Je me répète qu’elle n’est pas égoïste, que c’est juste une façade. Elle aime les autres à la manière d’un hérisson, elle ne le fait pas exprès. Je crois qu’elle s’est inquiétée pour moi, quand elle a appris ce que j’avais. Elle est venue tous les jours à l’hôpital, elle me rapportait des nouvelles de la fac, du CCL, des copains et copines, des garçons avec lesquels elle couchait, et quand Nicole était là en même temps qu’elle, je sentais que mon amie avait envie de la foutre dehors. Moi pas, j’aime sentir les courants d’air qu’elle apporte avec elle. Quand je la regarde, je suis toujours surprise de la trouver si belle, si rayonnante. À son âge, j’étais tout juste en train de m’épanouir, mais j’avais encore beaucoup du vilain petit canard qui traverse l’adolescence en longeant les murs. Isba a toujours été belle. Sur les photos que j’ai prises d’elle quand elle était petite, elle a cet air détaché qu’ont les mannequins dans les magazines. Elle ne fait pas la folle, elle regarde de côté, l’air pensif, et elle crée autour d’elle une atmosphère vibrante. Elle est belle.

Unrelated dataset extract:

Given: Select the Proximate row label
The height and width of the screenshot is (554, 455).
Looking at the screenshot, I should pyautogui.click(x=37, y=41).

J’aurais aimé avoir une grande famille. Peut-être aurais-je trouvé, parmi la marmaille qui l’aurait composée, un regard aussi perdu que le mien. Peut-être aurais-je pu saisir la main de cette petite fille ou de ce petit garçon, lui parler d’une voix douce : ne t’en fais pas, il est normal de manquer de confiance en soi, regarde-moi. Pour avoir une grande famille, il aurait fallu un homme qui ne parte pas en courant en apprenant ma grossesse. Un homme comme Nicole, qui s’accroche même dans les montagnes russes, qui n’a pas peur des hôpitaux, et qui me fait confiance pour être forte, même si j’ai l’air d’une enfant toujours perdue. Nicole secoue la tête :
— Tu es la personne la plus forte que je connaisse. Les doutes, ça n’a jamais rendu les gens faibles, c’est le contraire.

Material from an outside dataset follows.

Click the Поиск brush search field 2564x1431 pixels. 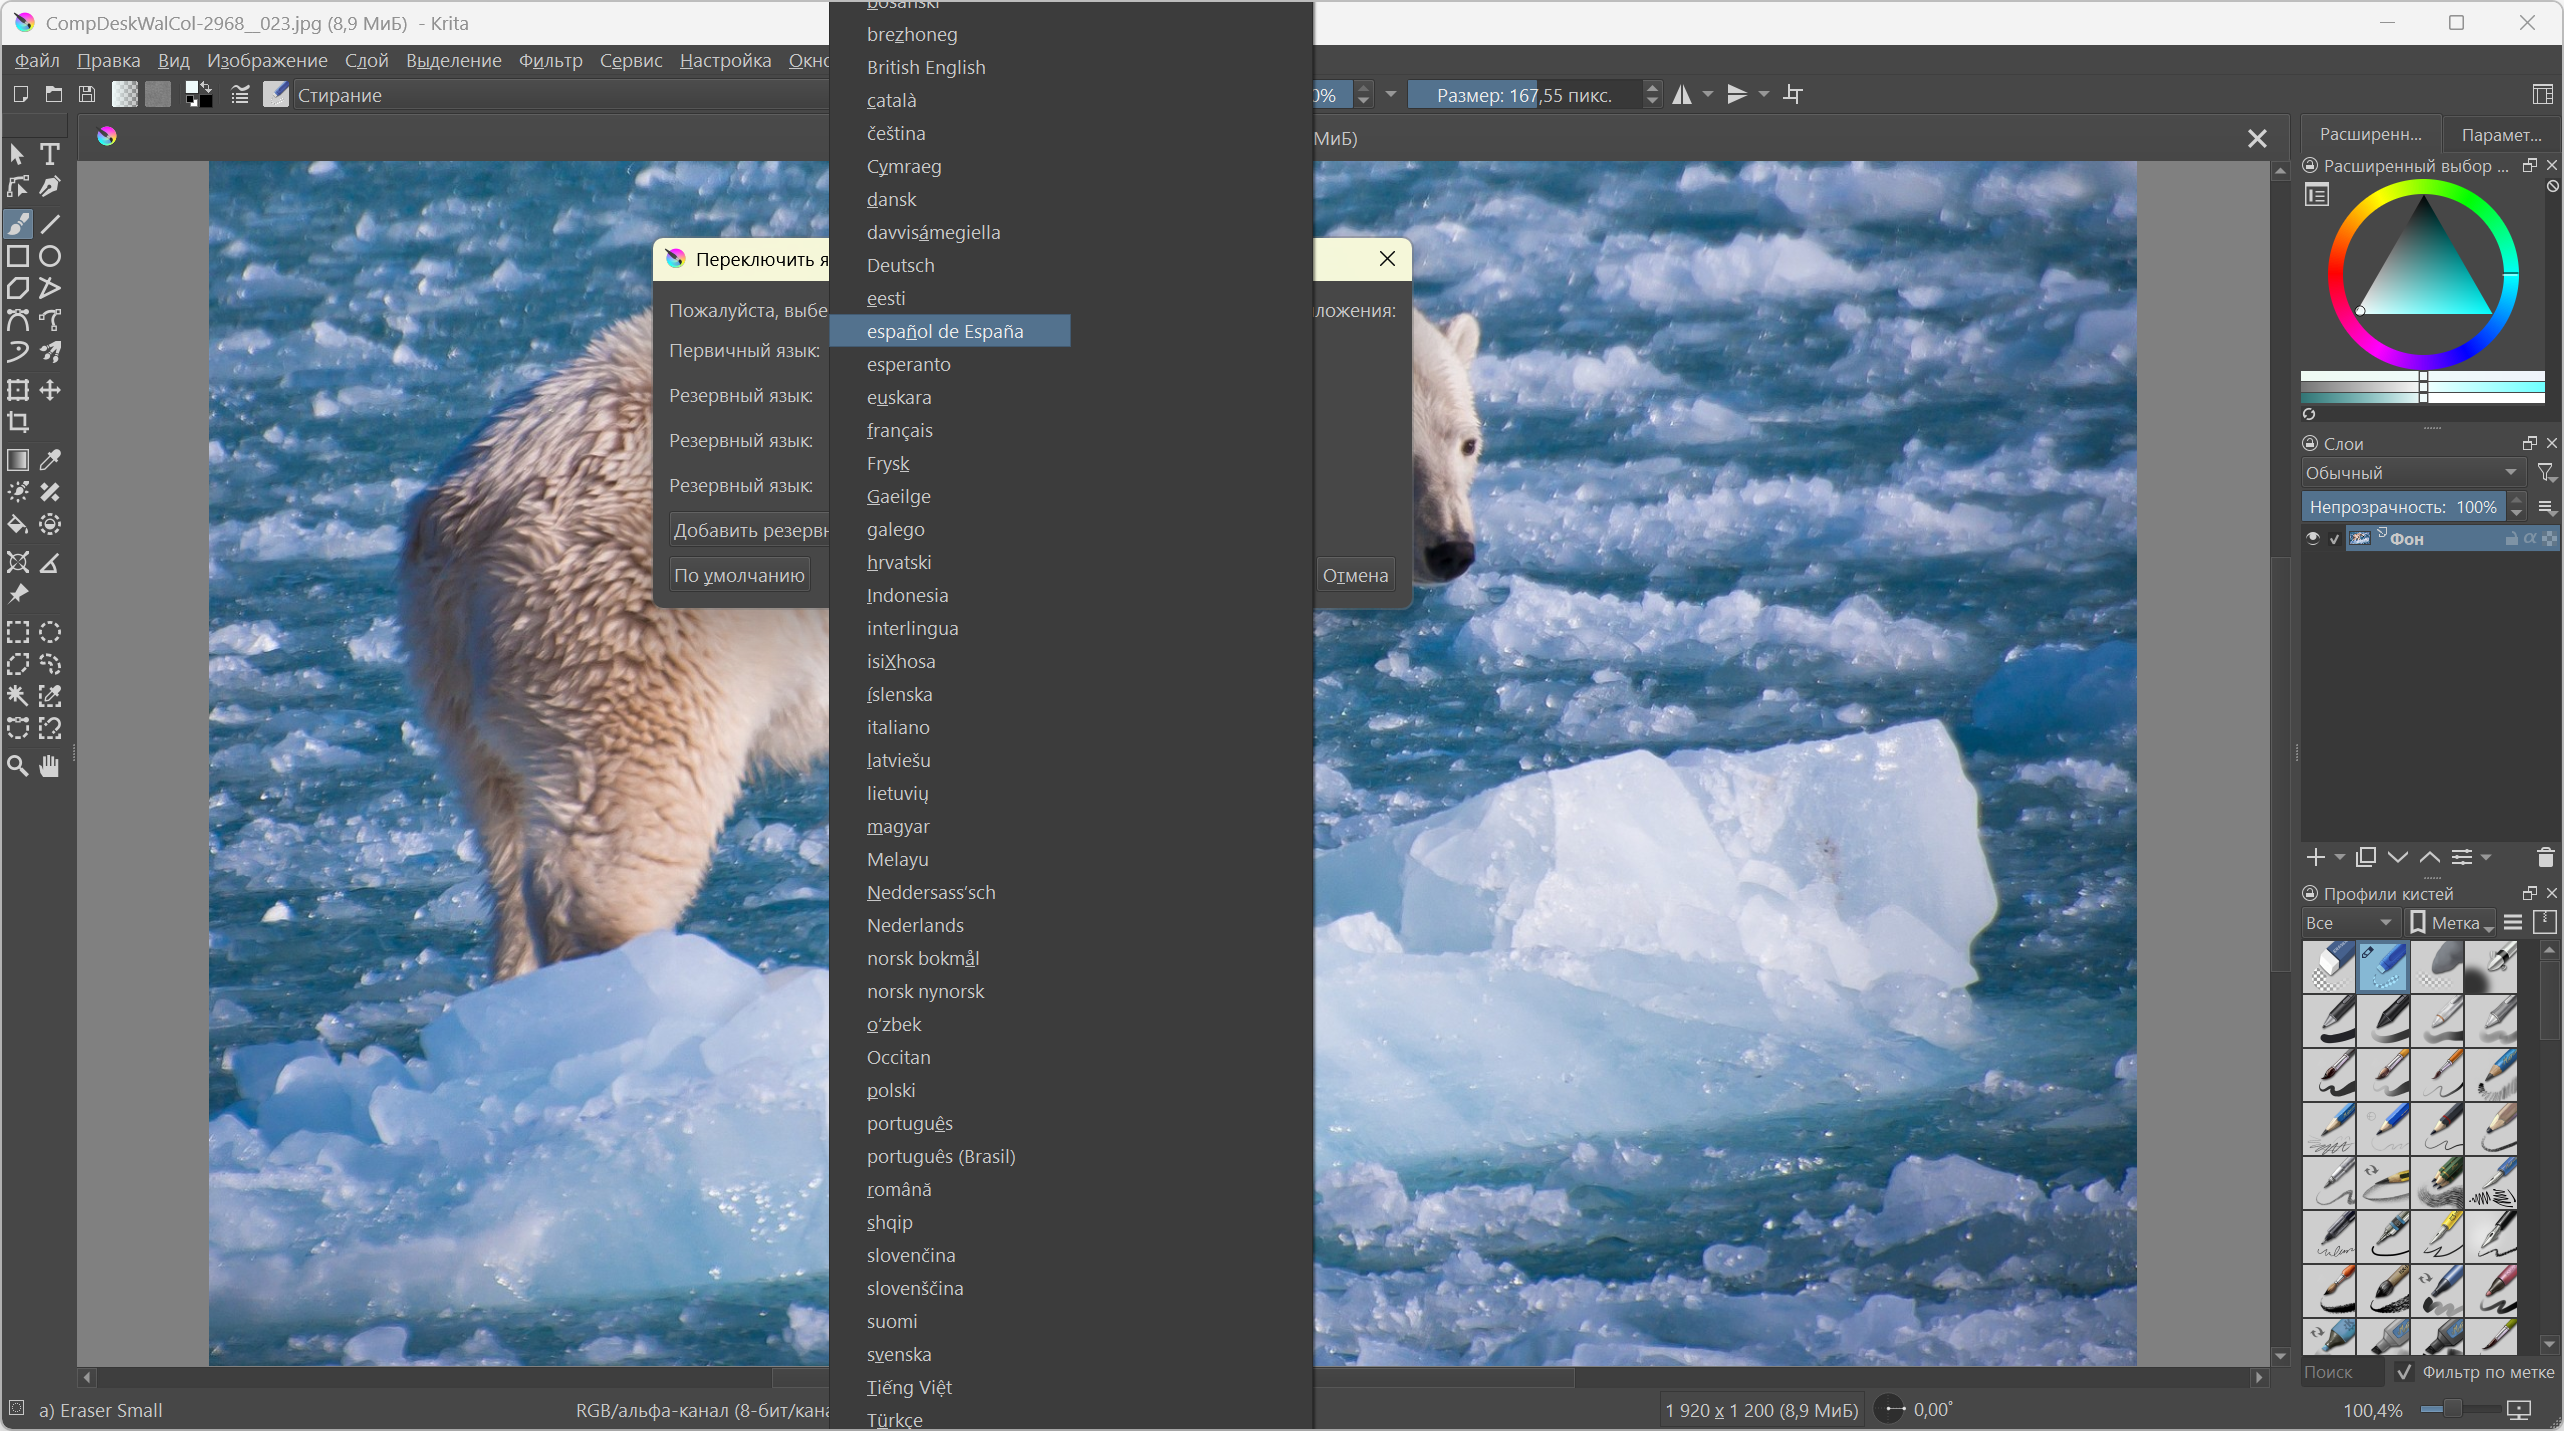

J’ai accouché seule à l’hôpital. Ma mère voulait venir, mais j’ai préféré qu’elle me laisse — je la connais lorsqu’elle est prévenante, et non merci. J’ai serré la main d’une infirmière pendant qu’Isabelle traversait mon corps. J’ai crié comme je ne m’étais jamais permis de le faire, et je garde de ce moment le souvenir d’un soulagement, d’une libération. Jamais plus je ne me suis sentie autorisée à faire vibrer ma voix avec autant de force. Ce cri primaire, je le garde en moi. Ensuite, ma petite fille était née, et j’ai cessé de crier pour devenir sa mère.